The Flagstaff Bookmobile parked at the Leupp Road stop. Credit: John Freeman

This is not a normal library job.  

The fellow who held this gig before me once stopped for a herd of tarantulas inching across Lake Mary Road. A woman who preceded him suffered a painful scorpion bite. Another predecessor quit to get married, and the next departed because of divorce.

Me? I’ve driven past a bull elk standing frozen as a tree stump along the highway shoulder, so motionless that I initially thought he was a big carved totem of some kind. One day, a bald eagle haughtily glared down from an overhanging limb, never budging as I whooshed past beneath it. On another occasion, I watched a coyote scavenge hunks of some hapless dead thing, bright red blood splattered in the snow. Every month, I skirt the buffalo herd that lives an hour or so south of Jacob Lake. These encounters are all, I imagine, surely the pages of something, shelved in a breathing Dewey Decimal System.

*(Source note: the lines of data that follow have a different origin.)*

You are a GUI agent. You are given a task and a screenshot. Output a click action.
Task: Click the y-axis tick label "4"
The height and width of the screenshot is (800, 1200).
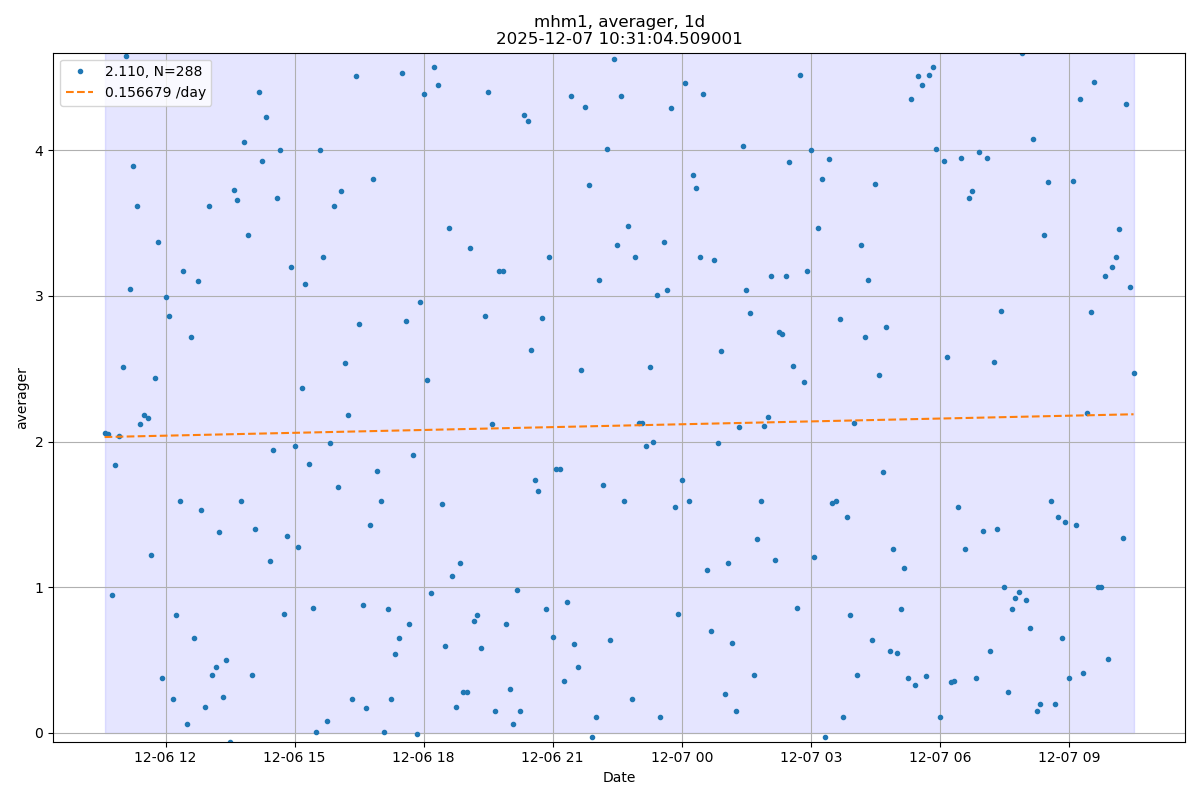point(41,151)
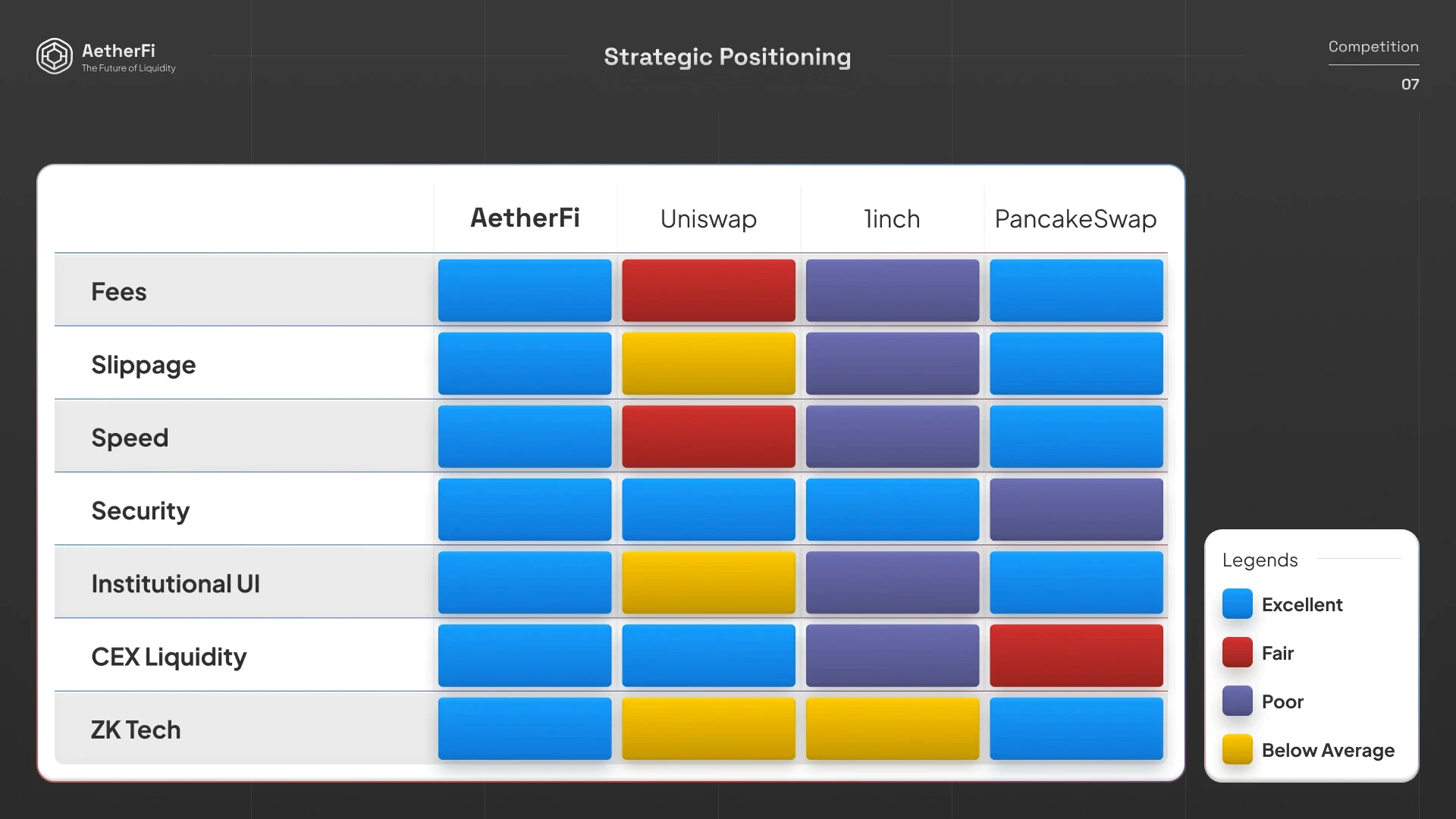Click the slide number 07
Image resolution: width=1456 pixels, height=819 pixels.
tap(1410, 84)
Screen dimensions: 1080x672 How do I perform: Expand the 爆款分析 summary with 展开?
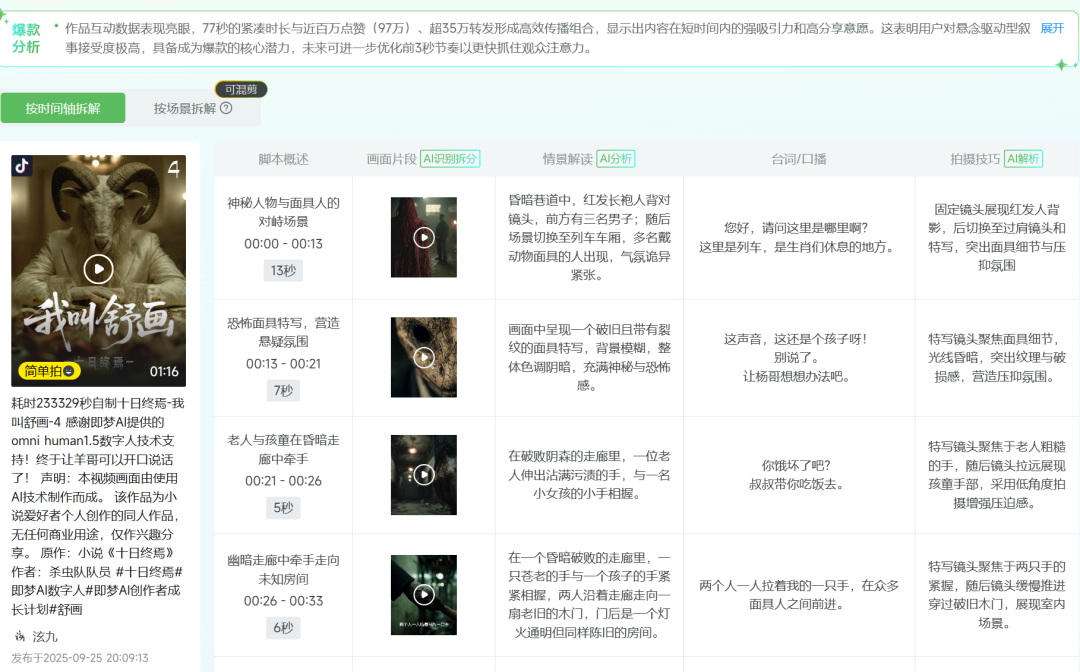coord(1051,29)
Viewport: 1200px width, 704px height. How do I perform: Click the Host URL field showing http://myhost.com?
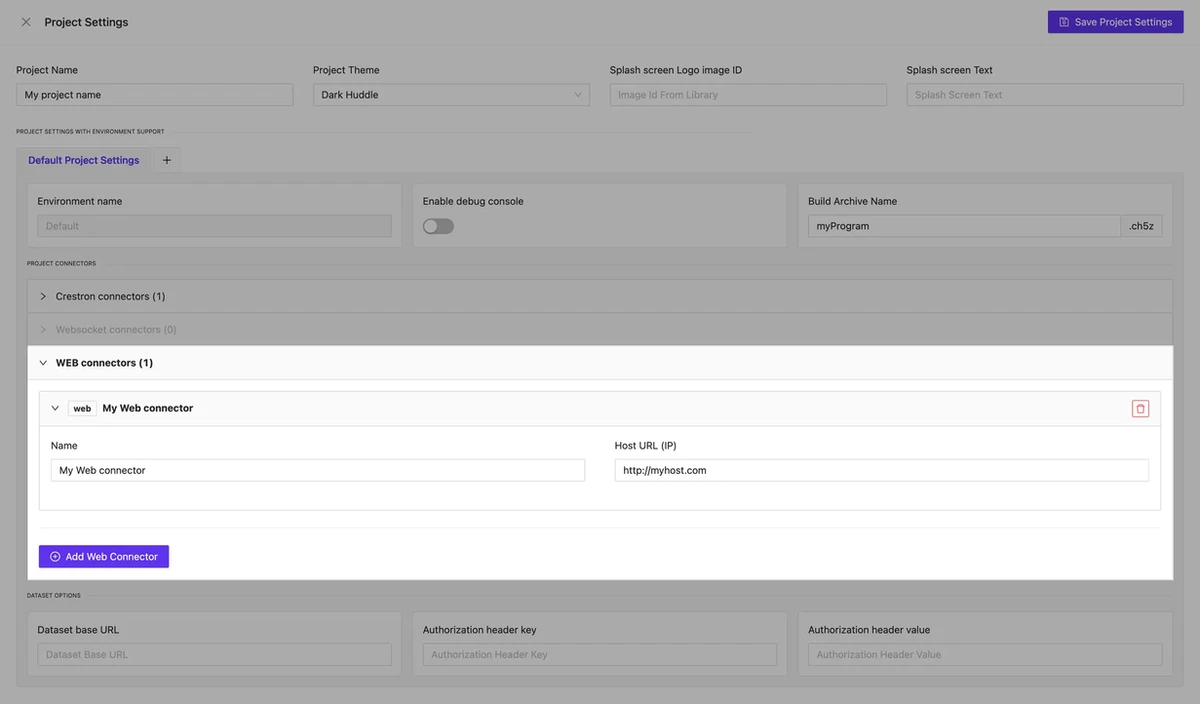tap(882, 469)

No, this is not a normal library job. Driving the City of Flagstaff-Coconino County Public Library Bookmobile around the second-largest county in America — through sparse deserts, blue volcanic mountains, and forests, towns and villages — is emphatically peculiar. My monthly summer route, which traces looping figure eights and wobbly ovals, would, if pulled straight, stretch from Flagstaff to Louisiana. There are around 900 bookmobiles still mobile in modern America, but I doubt that any match the geographic and imaginative range of the Flagstaff Special.

Once, as I cut through an open meadow, I glimpsed an alignment of clouds and contrails that I swear was a floating petroglyph. I’ve seen its approximate likeness in archaeology books. It hung in the sky like a balloon, a stick-figured person staring blankly down across the centuries, alive for only a minute or so before the wind returned it to ambiguous swirls.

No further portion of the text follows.